Records from a data source —
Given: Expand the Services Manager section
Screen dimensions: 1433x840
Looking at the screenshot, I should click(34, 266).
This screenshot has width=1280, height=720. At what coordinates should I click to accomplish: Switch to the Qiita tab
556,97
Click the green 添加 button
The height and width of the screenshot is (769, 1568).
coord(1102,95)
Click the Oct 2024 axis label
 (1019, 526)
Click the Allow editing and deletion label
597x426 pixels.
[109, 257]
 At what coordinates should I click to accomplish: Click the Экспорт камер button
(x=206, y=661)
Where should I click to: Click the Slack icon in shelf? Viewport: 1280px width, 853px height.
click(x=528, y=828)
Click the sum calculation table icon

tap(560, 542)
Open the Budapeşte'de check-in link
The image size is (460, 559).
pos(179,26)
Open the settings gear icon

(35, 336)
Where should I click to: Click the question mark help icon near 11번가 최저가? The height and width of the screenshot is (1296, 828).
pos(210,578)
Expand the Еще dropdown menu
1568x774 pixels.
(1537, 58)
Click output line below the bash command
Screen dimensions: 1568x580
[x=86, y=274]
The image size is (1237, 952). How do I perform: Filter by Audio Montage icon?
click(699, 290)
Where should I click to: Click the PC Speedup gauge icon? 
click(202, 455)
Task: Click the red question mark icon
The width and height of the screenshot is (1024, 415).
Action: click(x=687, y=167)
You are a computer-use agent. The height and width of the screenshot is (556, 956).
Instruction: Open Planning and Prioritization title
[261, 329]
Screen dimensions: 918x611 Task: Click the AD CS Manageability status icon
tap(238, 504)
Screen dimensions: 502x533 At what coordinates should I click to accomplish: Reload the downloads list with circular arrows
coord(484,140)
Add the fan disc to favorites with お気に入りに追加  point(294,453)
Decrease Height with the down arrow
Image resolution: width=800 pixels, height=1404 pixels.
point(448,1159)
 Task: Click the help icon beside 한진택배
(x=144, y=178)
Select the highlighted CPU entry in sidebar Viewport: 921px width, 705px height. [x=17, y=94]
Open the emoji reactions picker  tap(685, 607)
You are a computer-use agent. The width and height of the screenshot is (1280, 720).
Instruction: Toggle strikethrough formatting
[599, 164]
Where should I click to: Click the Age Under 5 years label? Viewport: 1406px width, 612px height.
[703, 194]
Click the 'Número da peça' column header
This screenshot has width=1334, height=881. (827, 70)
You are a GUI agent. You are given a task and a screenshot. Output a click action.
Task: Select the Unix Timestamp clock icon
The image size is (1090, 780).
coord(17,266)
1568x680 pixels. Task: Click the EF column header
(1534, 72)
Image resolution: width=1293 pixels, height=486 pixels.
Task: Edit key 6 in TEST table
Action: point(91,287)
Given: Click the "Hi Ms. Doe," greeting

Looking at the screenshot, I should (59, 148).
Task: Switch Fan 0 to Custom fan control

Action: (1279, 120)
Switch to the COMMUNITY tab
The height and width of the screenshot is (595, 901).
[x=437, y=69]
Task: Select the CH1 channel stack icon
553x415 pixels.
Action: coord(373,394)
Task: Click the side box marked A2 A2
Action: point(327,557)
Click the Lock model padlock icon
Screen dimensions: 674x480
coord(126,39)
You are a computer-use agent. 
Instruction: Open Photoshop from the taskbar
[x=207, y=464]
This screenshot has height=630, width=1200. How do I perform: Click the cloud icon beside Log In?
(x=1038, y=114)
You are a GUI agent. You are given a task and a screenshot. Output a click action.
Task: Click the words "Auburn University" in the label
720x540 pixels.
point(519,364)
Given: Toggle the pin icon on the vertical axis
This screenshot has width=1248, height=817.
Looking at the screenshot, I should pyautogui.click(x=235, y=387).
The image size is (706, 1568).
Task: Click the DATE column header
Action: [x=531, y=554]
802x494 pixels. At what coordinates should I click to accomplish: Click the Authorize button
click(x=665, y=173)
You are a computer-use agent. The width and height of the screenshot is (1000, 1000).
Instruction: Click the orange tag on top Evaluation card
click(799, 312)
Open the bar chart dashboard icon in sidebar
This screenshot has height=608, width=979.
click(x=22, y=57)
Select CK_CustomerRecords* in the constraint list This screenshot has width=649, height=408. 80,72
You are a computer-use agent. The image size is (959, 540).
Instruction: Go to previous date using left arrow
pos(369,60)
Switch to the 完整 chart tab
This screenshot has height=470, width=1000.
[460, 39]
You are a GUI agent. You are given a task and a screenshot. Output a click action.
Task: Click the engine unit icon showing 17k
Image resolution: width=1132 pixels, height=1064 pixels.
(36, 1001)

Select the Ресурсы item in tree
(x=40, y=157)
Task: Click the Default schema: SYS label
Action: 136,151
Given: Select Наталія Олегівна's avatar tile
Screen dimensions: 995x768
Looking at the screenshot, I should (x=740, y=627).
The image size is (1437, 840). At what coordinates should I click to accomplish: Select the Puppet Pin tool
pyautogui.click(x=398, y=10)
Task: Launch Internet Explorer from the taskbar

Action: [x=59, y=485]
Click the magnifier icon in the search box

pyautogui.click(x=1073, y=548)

Work to complete — Scan the data above for the word "computer", then copy every line that holds it.

Task answer —
You are a computer-use agent. The height and width of the screenshot is (556, 956).
You are a computer-use agent. The width and height of the screenshot is (1280, 720).
You are a computer-use agent. 
You are a computer-use agent. The width and height of the screenshot is (1000, 1000).
You are a computer-use agent. The image size is (959, 540).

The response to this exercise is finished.